## TASK REQUIREMENTS
Set down every line from the one containing "Click the 3D cube nodes icon" through the last line of the records below, exactly as written, and leave out the pictures.

(Beginning of DATA EXTRACT)

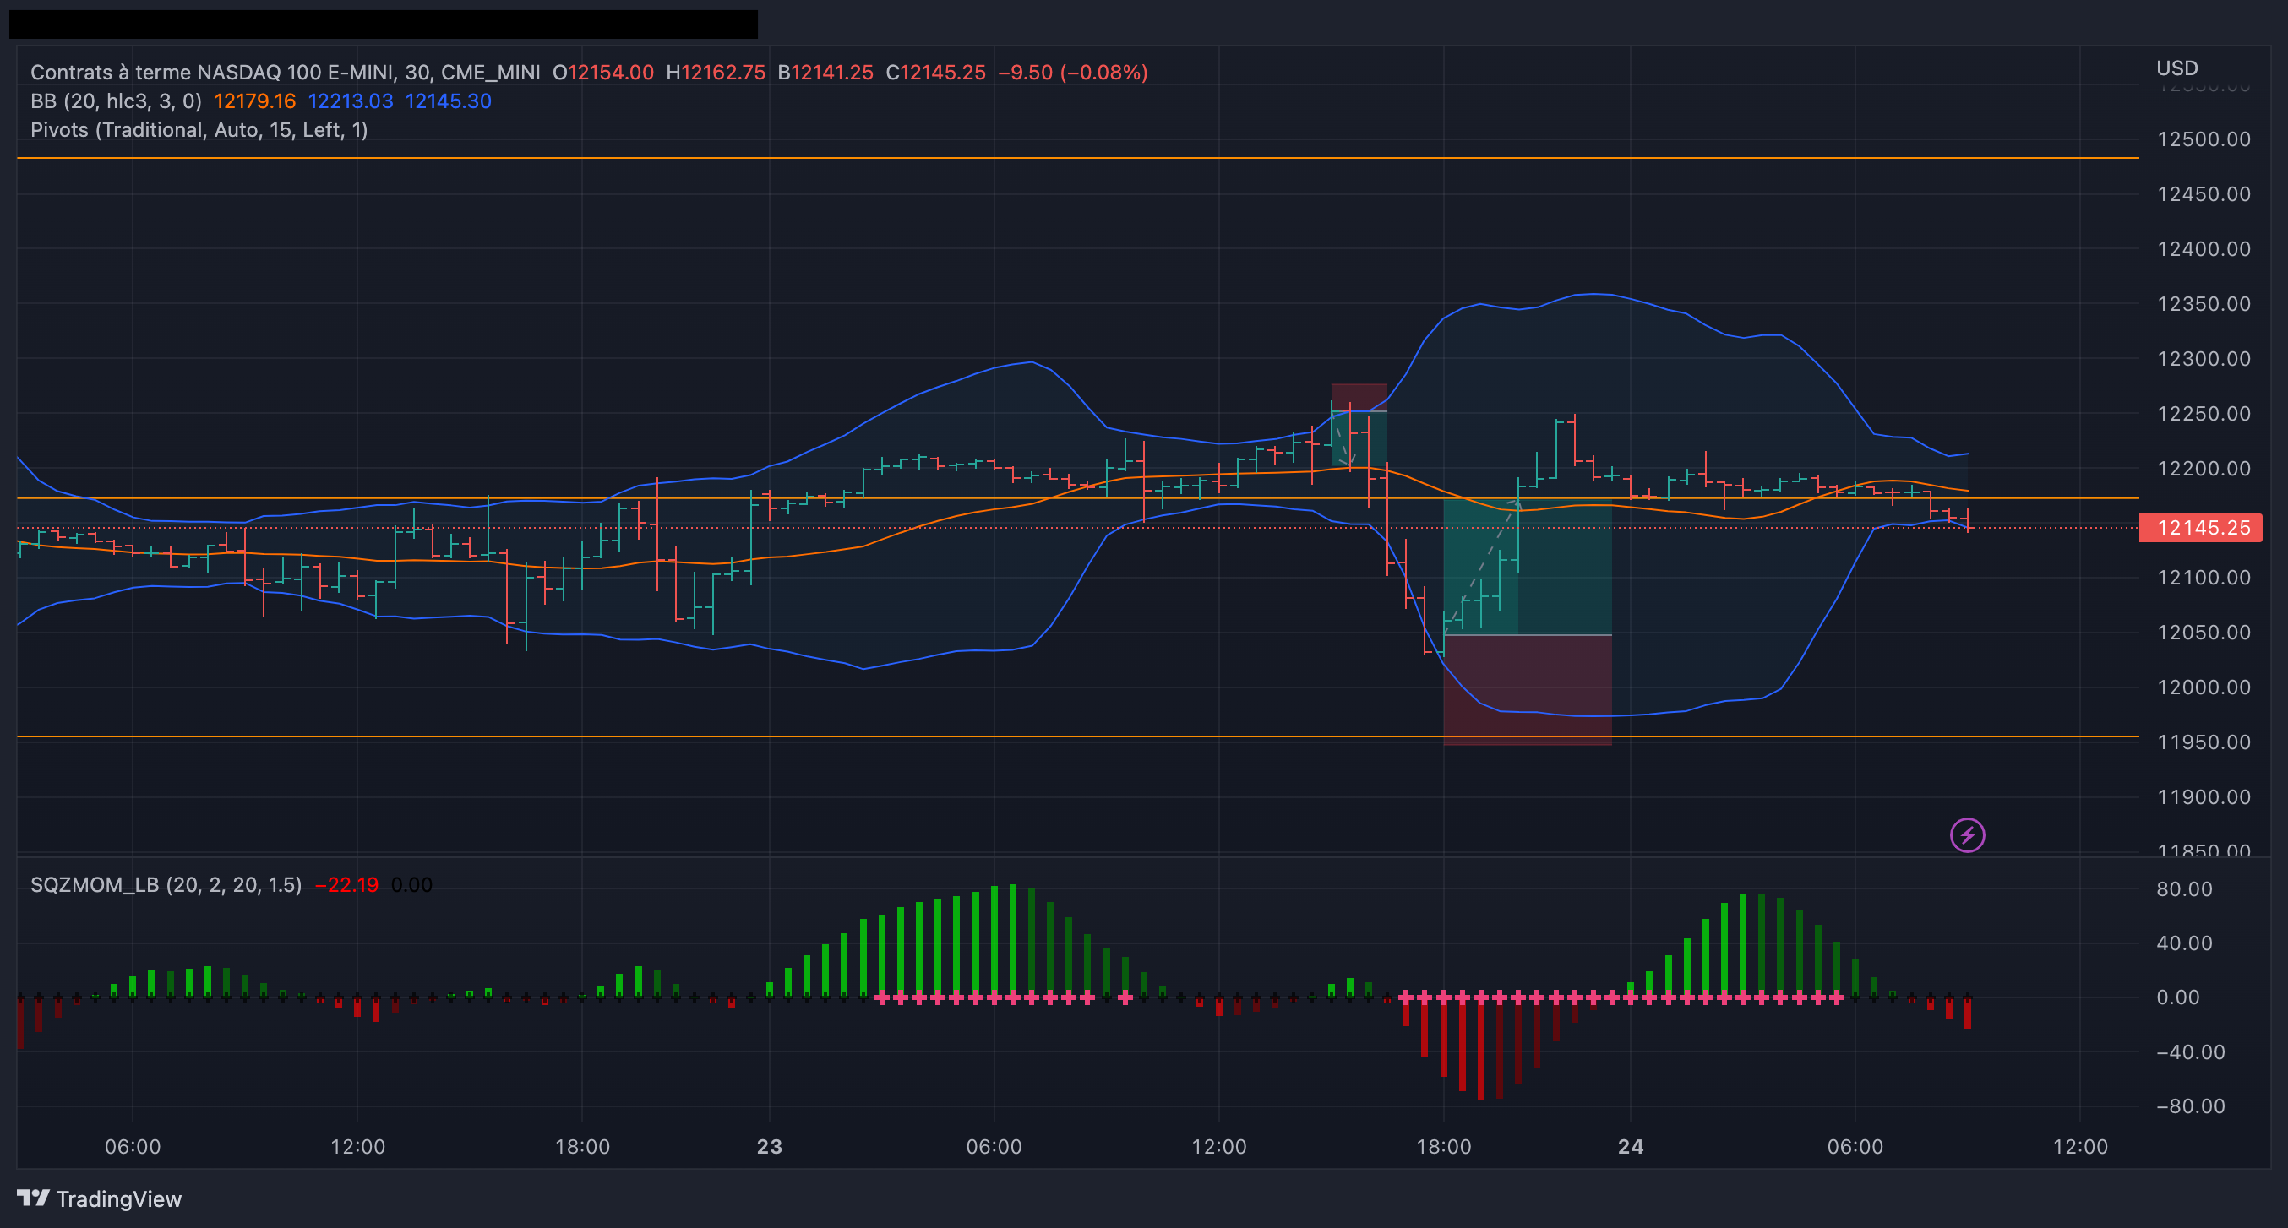
Task: Click the orange BB basis value 12179.16
Action: click(254, 101)
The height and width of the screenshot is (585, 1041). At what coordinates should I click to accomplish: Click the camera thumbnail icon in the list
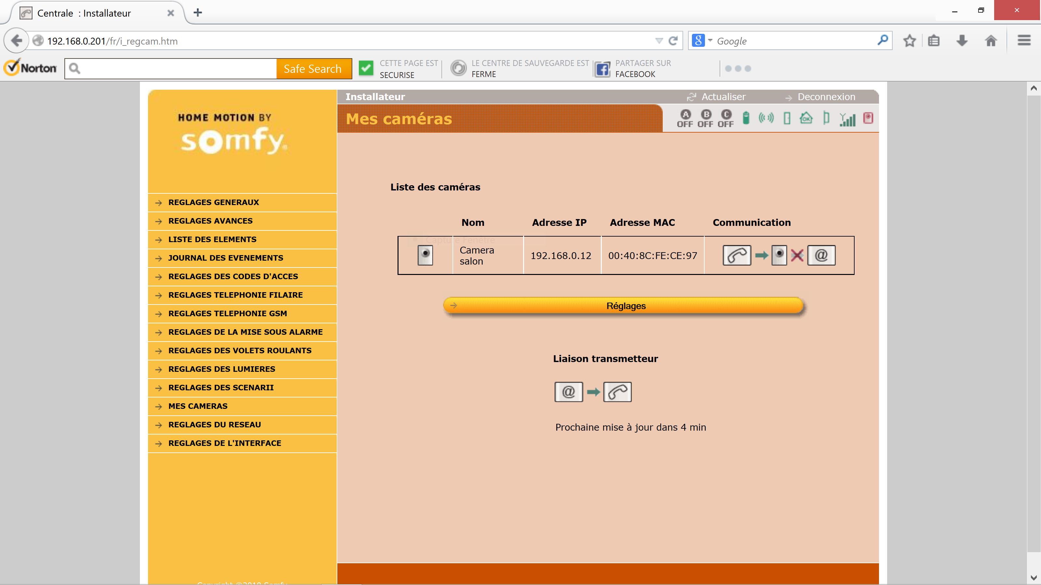[425, 255]
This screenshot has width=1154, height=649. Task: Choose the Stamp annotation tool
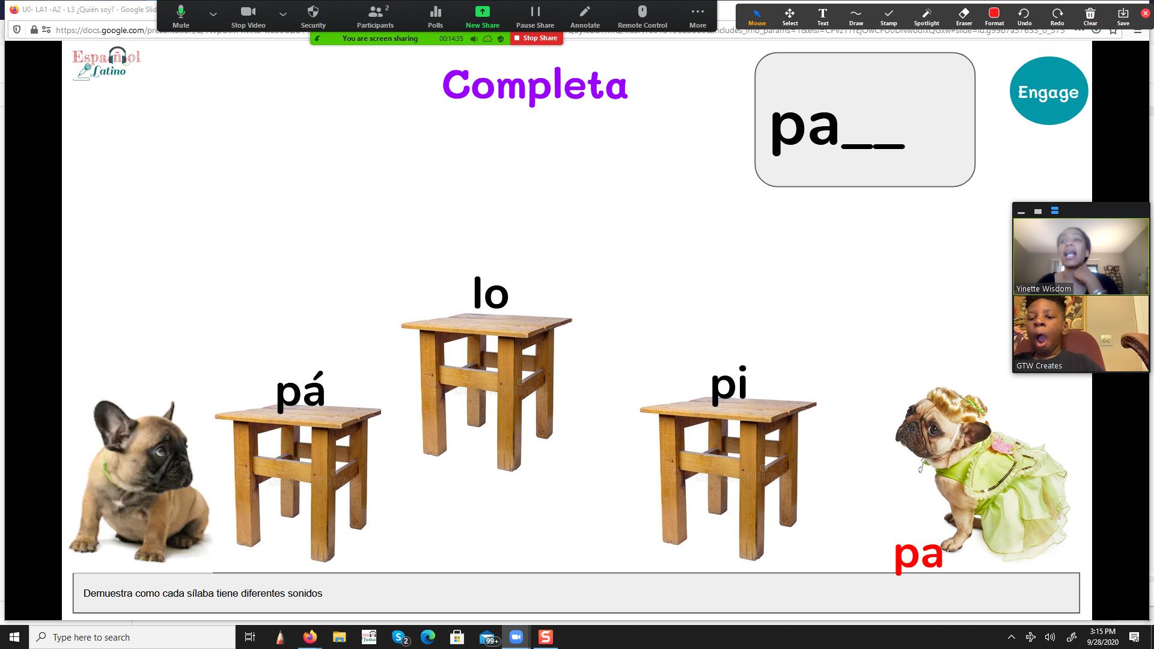point(888,16)
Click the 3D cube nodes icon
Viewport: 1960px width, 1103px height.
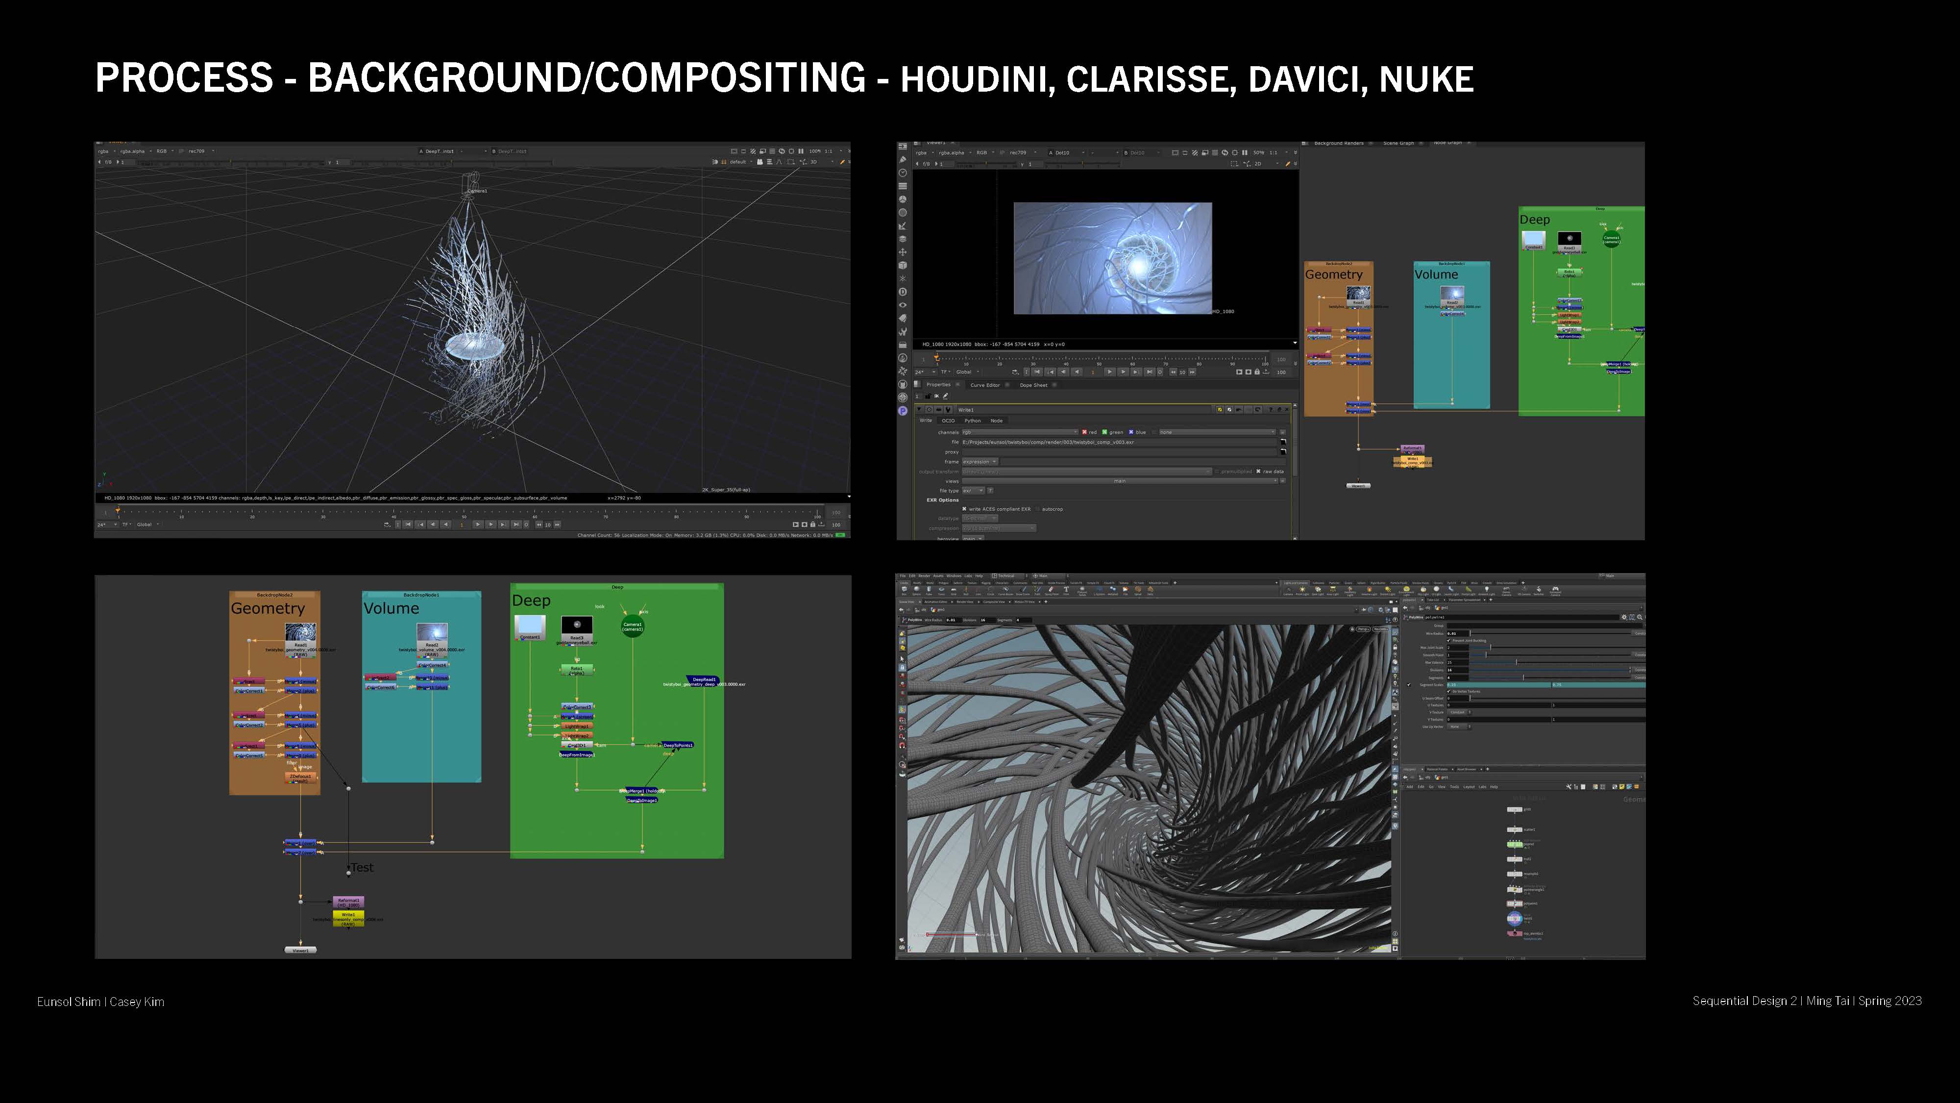pos(902,266)
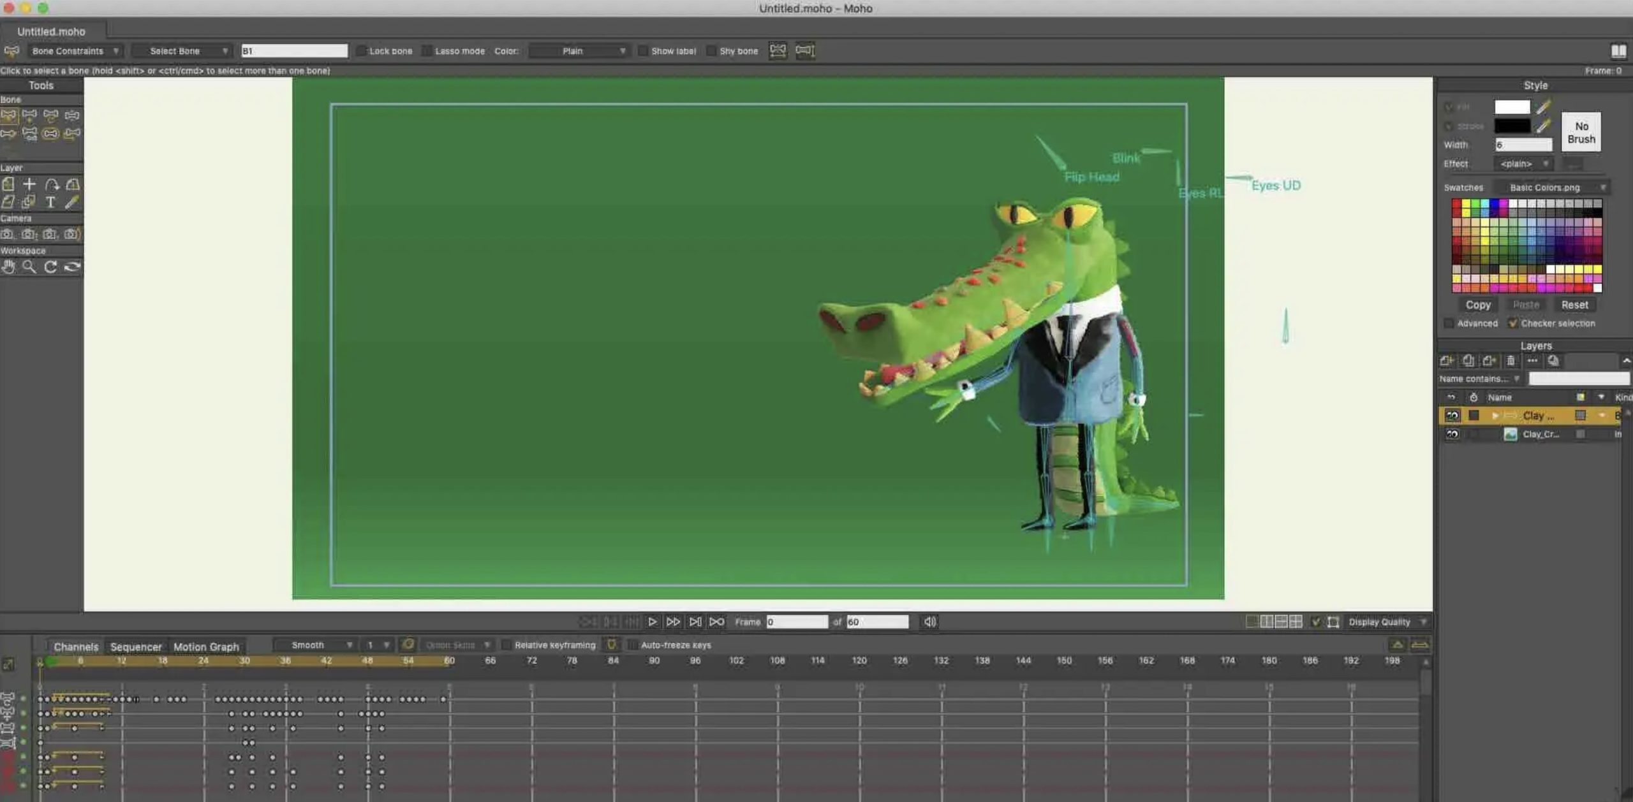Click the white fill color swatch
1633x802 pixels.
pos(1512,107)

(End of DATA EXTRACT)

## SOLUTION
Click the 3D cube nodes icon
Viewport: 1960px width, 1103px height.
pos(902,266)
Click the white fill color swatch
1633x802 pixels.
pos(1512,107)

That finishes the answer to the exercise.